The use of fungi for silver nanoparticle production provides improved production capacity due to the high quantities of secreted substances; these bioactive substances play a dual functional role as reducing and stabilizing agents to the colloidal nanoparticles [21]. Confocal Raman Microscopy was used to characterize the surface functional groups capping of the silver nanoparticles (Figure 5). In particular, the nature of silver nanoparticles gives rise to Surface-Enhanced Raman Scattering (SERS) phenomena, which produce a local field effect at the surface of the nanoparticle. Due to this amplifier effect, it is possible to enhance the Raman signal of those molecular fragments near the surface of the nanoparticles, which is of great importance to assess the nature of the stabilizing agent (capping) [22]. The presence of the band positioned at 230 cm⁻¹ can be attributed to the Ag-N stretching mode, which may be originated from the fungal extract, providing the nitrogen atoms that will finally take part of the capping of the silver nanoparticle. Even more, bands positioned at the fingerprint region can be attributed to the presence of l-valine and l-alanine, which indicate that proteins from the fungal extract are part of the capping, or are near the nanoparticle metallic surface [22].

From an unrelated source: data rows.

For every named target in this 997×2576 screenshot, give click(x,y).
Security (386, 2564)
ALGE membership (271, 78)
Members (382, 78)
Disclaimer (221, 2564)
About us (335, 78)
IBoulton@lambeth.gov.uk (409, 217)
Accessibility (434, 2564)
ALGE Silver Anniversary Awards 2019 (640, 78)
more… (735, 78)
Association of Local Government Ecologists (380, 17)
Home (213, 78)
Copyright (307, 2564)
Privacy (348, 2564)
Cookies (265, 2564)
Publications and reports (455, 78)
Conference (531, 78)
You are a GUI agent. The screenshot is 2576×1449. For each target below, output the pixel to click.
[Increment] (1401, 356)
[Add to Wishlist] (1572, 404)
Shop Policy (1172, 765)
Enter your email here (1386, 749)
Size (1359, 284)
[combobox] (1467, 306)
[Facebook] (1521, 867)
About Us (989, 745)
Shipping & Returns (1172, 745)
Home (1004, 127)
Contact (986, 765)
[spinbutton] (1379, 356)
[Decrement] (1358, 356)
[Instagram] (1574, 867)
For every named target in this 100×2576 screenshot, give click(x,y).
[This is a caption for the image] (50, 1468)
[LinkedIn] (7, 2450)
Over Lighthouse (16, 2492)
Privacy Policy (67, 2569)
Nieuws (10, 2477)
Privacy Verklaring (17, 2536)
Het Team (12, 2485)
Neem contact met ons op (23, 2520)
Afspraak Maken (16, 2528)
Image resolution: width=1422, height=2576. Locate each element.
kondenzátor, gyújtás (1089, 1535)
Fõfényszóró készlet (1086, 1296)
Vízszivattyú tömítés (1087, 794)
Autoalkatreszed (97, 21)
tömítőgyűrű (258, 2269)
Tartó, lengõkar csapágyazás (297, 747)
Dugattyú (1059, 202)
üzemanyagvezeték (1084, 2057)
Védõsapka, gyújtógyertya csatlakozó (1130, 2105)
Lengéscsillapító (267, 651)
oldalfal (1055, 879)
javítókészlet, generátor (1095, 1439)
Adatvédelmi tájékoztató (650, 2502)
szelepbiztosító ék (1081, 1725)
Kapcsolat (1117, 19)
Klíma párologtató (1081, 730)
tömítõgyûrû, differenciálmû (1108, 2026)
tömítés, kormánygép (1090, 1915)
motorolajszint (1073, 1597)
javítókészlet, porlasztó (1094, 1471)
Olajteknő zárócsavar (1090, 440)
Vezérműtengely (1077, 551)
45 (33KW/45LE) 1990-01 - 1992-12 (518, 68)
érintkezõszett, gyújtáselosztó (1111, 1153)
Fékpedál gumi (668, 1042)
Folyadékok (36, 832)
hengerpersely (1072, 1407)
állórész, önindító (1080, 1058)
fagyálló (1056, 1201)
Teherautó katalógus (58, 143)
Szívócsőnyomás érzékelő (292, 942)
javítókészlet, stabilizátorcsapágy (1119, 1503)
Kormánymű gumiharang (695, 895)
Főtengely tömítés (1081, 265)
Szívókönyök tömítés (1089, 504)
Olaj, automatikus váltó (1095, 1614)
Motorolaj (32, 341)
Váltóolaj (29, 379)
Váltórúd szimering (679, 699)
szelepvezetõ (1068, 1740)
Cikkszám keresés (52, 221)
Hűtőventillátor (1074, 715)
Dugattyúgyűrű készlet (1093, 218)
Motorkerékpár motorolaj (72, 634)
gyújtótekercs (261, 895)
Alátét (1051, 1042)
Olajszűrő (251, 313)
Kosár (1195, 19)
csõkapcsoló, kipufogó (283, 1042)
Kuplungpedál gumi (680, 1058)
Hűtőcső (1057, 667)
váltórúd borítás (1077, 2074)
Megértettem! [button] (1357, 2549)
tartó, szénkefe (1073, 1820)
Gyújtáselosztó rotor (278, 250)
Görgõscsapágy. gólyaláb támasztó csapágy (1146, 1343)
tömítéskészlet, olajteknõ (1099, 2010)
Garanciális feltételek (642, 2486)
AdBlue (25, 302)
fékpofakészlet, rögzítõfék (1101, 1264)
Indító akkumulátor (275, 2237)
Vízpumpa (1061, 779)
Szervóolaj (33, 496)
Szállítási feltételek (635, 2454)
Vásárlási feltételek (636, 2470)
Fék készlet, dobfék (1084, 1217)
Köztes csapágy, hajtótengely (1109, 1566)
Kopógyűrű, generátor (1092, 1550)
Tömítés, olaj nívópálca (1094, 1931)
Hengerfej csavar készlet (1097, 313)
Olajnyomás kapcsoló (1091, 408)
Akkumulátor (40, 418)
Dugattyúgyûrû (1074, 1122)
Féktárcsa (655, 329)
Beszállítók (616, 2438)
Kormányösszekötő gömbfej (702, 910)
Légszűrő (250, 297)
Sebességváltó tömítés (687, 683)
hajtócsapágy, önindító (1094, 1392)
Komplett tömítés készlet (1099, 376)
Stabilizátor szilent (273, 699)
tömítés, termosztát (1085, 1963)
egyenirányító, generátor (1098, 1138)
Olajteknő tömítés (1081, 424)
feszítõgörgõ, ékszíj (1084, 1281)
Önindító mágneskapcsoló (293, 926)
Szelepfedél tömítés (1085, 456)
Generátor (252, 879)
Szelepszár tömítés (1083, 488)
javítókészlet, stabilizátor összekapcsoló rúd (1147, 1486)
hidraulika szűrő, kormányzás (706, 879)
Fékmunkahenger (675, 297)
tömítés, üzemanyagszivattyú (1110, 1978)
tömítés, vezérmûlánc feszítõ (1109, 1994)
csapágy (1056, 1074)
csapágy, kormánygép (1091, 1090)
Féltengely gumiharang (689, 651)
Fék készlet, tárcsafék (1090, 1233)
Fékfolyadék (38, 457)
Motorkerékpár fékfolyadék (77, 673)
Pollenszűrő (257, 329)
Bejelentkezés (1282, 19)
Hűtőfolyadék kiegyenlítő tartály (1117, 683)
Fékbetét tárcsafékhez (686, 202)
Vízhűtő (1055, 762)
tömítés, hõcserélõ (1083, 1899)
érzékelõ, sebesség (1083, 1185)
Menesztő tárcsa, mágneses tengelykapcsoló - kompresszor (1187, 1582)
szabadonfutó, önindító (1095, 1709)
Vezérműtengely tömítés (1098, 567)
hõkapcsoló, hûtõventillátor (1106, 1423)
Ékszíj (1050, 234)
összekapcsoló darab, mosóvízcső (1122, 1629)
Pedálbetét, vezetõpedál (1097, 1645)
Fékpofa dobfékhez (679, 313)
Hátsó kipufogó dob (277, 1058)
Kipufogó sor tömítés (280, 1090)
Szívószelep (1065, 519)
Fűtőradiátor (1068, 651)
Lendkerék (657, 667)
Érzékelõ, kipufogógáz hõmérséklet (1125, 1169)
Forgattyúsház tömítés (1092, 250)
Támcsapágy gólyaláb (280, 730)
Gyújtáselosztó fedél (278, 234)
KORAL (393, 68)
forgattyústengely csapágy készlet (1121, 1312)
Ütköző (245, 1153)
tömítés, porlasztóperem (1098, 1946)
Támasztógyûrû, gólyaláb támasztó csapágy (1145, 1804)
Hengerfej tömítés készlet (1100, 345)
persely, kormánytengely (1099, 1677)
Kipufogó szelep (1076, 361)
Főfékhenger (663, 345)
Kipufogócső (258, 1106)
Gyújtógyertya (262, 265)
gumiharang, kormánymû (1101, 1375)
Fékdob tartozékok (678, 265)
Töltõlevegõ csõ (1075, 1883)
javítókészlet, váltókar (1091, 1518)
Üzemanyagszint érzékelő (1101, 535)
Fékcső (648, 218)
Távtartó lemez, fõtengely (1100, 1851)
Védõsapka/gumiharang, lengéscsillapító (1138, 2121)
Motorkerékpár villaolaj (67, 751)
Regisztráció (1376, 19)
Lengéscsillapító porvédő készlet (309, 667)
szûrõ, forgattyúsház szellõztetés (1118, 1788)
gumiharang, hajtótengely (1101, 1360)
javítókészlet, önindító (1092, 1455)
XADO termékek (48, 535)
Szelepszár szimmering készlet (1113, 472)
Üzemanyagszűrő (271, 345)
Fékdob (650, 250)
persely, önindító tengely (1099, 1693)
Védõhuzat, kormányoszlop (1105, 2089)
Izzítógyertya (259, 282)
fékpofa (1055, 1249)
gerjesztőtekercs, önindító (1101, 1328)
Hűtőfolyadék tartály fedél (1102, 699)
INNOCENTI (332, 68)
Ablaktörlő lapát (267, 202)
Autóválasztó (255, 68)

2.4. Colloidal Stability Assays

The colloidal stability of PchNPs over pH 3–9 and under conditions of high ionic strength ([NaCl] = 10–500 mM) were evaluated (Figure 6a,b respectively). Aggregation of the nanoparticles generates a decrease in intensity at the Surface Plasmon Resonance (SPR) band, as well as a shift in the visible spectrum towards the infrared. Although PchNPs were stable for most of the evaluated conditions, a decrease at the band corresponding to the SPR band, as well as a slight broadening of the peak, were observed at 100 and 500 mM NaCl and pH 3. These results could be attributed to the neutralization of surface charges of PchNPs, which presented negative net charge at pH 6, resulting in their aggregation.

2.5. Antimicrobial Activity of PchNPs against E. coli

2.5.1. Antibacterial Activity against E. coli

In order to determine the antibacterial activity of PchNPs, a bacterial inoculum of E. coli in LB media was supplemented with different concentrations of PchNPs and incubated for 24 h. Consistent with results reported by other authors using biogenic nanoparticles [23], in this work the Resazurin cell viability assays showed minimum inhibitory concentration (MIC) of PchNP of 0.25 nM for E coli cells.

2.5.2. ESEM and TEM of E. coli Cells Exposed to PchNPs

Based on the results of antibacterial assays, we opted to use electron microscopy techniques (TEM and ESEM) to evaluate the interaction of the silver nanoparticles (at 0.12 and 0.25 nM) with E. coli. ESEM imaging shows that when E. coli cells are exposed to PchNPs (Figure 7c–f), their cell wall shows loss of integrity when compared to the control (Figure 7a,b). At lower, sub-MIC, PchNPs concentrations (Figure 7c,d), bacterial cells appear to be losing part of their cytoplasmic components (indicated by arrows in Figure 7d) and, with the increment of the concentration (Figure 7e,f), the damage of the cell membrane is clearly evidenced (indicated by arrows in Figure 7f). Meanwhile TEM images demonstrate that at the lowest PchNP concentration of 0.12 nM (Figure 8c,d), bacterial cells possess large conglomerates of silver nanoparticles on their surface (indicated by arrows) and show distinctive morphological changes when compared to control (Figure 8a,b).

Increasing silver nanoparticle concentration to 0,25 nM (Figure 8e,f) resulted in a decrease in the integrity of the cell membrane (indicated by black arrows in Figure 8d,f), probably as a consequence of the loss of cytoplasmic components due to degeneration of pores on the cell, as shown in the ESEM images.

2.6. Antimicrobial Properties of PchNPs Using Confocal Raman Microscopy

Studies of the phenotypic profile of E. coli and C. albicans cells before and after treatment with silver nanoparticles were carried out using confocal Raman microscopy. In order to evaluate the antimicrobial activity of PchNPs we selected two very different microorganisms (a prokaryotic and a eukaryotic microorganism). An important structural difference between them, that is the target of action of several antimicrobials, is the composition of the cell envelope. E. coli cells have a complex cell envelope composed of the cytoplasmic membrane, the periplasm with a thin peptidoglycan layer, and the outer membrane. In C. albicans the major components of the cell wall are fibrillar polysaccharides and proteins, with an inner layer enriched for chitin and polysaccharide matrix and outer layers enriched for mannoprotein. Minimum inhibitory concentration (MIC) of the nanoparticles was determined. MIC of PchNPs were 3.0 × 10⁻² nM against E. coli and C. albicans. Both microorganisms tested were more sensitive to the PchNPs than to AgNO₃ solution (MIC 7.8 µM).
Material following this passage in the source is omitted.